In one of the most cited clinical studies on this topic, researchers gave patients with ocular hypertension or early glaucoma sublingual doses of either THC, CBD, or a placebo. THC lowered eye pressure significantly compared to placebo. CBD did not. A 40 mg dose of CBD actually produced a transient increase in eye pressure at the four-hour mark. That’s the opposite of what a glaucoma patient needs.

This matters because glaucoma damages the optic nerve when pressure inside the eye stays too high for too long. Even a temporary spike in pressure can be harmful over time, especially for someone already at risk of vision loss.

CBD Can Block THC’s Benefits

Here’s something many people don’t realize: CBD can actually cancel out THC’s pressure-lowering effect. CBD has a low affinity for the same receptors in the eye that THC activates to reduce pressure, and it can act as an antagonist at those receptors. In practical terms, this means that using a full-spectrum cannabis product containing both THC and CBD may be less effective at lowering eye pressure than THC alone. The CBD component blunts the very benefit people are hoping to get.

Why THC Isn’t a Good Option Either

Even though THC does lower eye pressure, ophthalmologists don’t recommend it as a glaucoma treatment. The reason comes down to duration. Glaucoma requires consistent, around-the-clock pressure control. In clinical studies, THC’s pressure-lowering effect peaked between 2 and 6 hours after a dose, then faded. To maintain therapeutic pressure levels, a person would need to dose THC every few hours, day and night. That’s not realistic, and the cognitive side effects alone would make normal daily life impossible.

Standard glaucoma treatments, including prescription eye drops and laser procedures, provide steady pressure control without those tradeoffs. They also have decades of evidence showing they preserve vision over the long term.

The Neuroprotection Question

One area that keeps CBD in the conversation is neuroprotection. Glaucoma ultimately damages the retinal ganglion cells, the nerve cells that carry visual information from the eye to the brain. Some preclinical research in animal models has found that CBD can protect retinal cells from damage through anti-inflammatory and antioxidant pathways, reducing harmful compounds that contribute to cell death.

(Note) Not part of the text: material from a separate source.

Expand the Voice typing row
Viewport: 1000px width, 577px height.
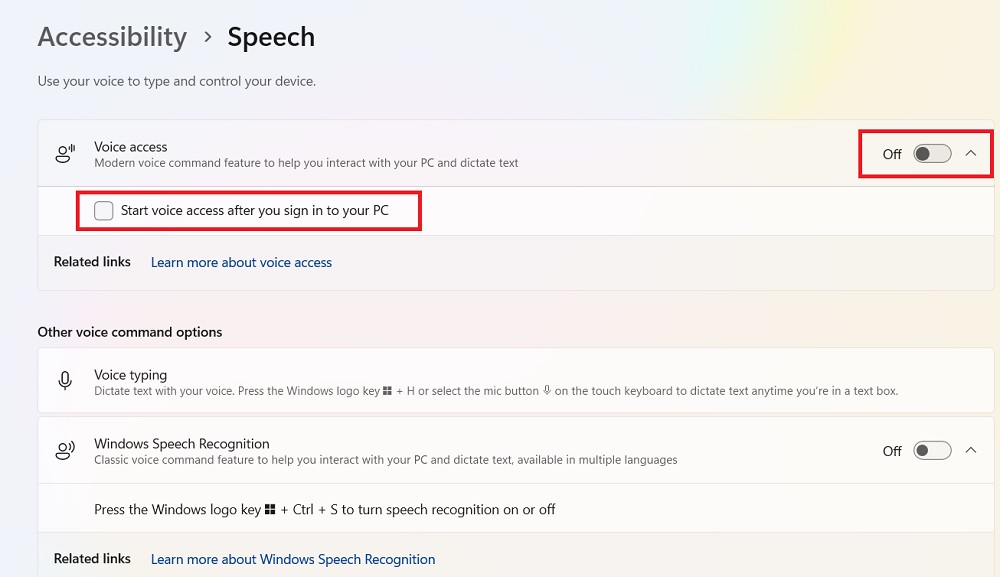click(500, 380)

These findings are genuinely interesting. In lab settings, CBD has reduced inflammation markers and protected against nerve cell toxicity in ways that don’t depend on the same receptors involved in eye pressure. It has also shown the ability to reduce breakdown of the blood-retinal barrier in diabetic animals, which points to broader protective properties in the eye.

However, these are all preclinical results from animal studies. No clinical trial in humans has demonstrated that CBD protects the optic nerve in glaucoma patients. The gap between “reduces oxidative stress in a rat model” and “preserves vision in a human with glaucoma” is enormous. And even if CBD did offer some neuroprotective benefit, it would still carry the risk of raising eye pressure, potentially causing more harm than good.

What This Means for You

If you have glaucoma or are at risk for it, replacing or supplementing your prescribed treatment with CBD oil, edibles, or drops is not supported by current evidence. The American Academy of Ophthalmology, the largest association of eye physicians and surgeons in the world, explicitly advises against self-medicating with cannabis products for glaucoma.

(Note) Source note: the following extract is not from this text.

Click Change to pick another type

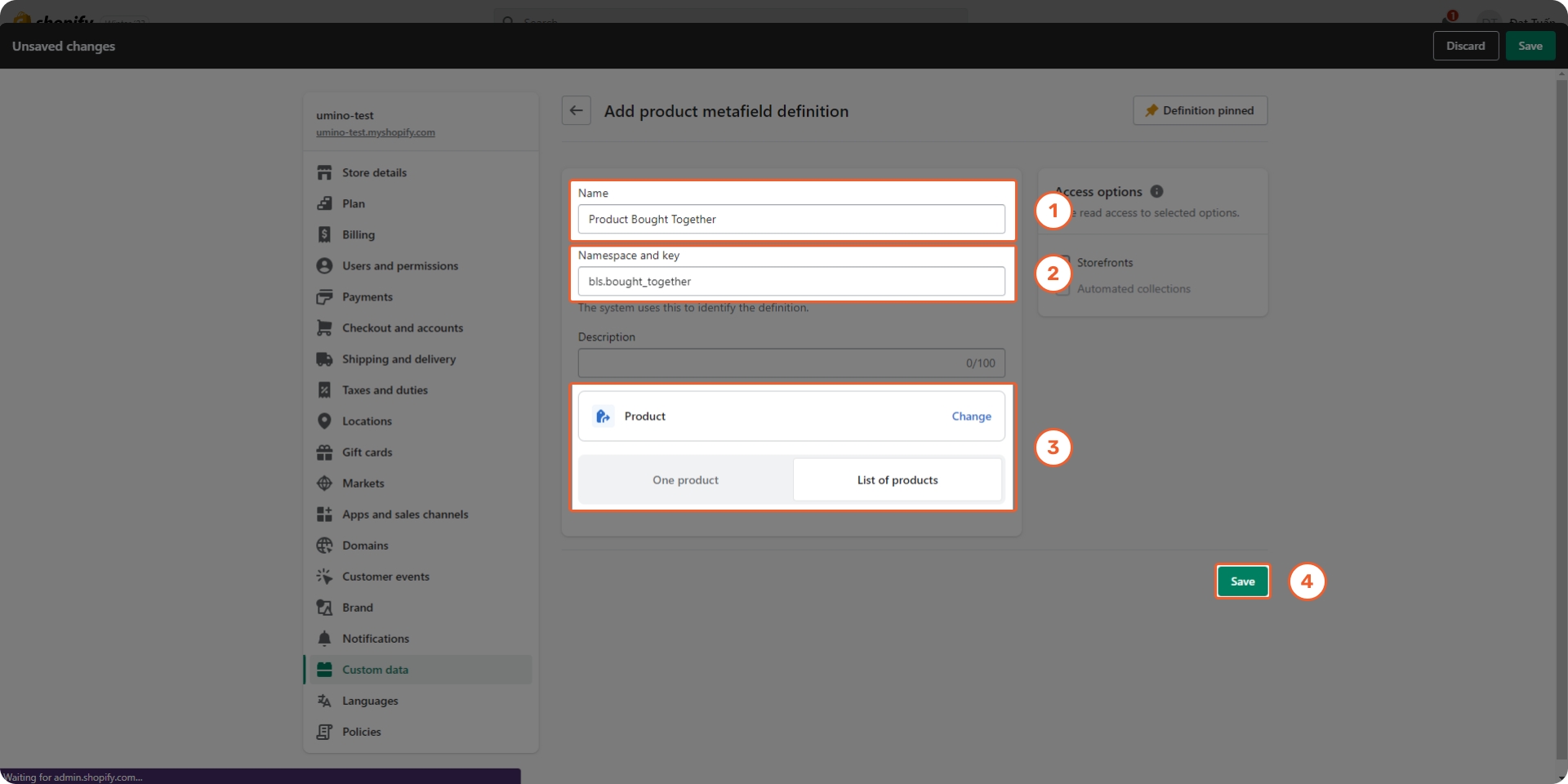(x=971, y=416)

The core issue is straightforward: CBD has no demonstrated ability to lower eye pressure in humans, and at least one study found it can raise it. THC does lower pressure, but not long enough to be useful. Products containing both compounds may perform worse than either alone because CBD interferes with THC’s effect on the eye. Meanwhile, proven treatments exist that reliably control pressure 24 hours a day with well-understood side effect profiles.

If you’re currently using CBD for other reasons and also have glaucoma, it’s worth mentioning this to your eye care provider so they can factor it into your pressure readings and overall treatment plan.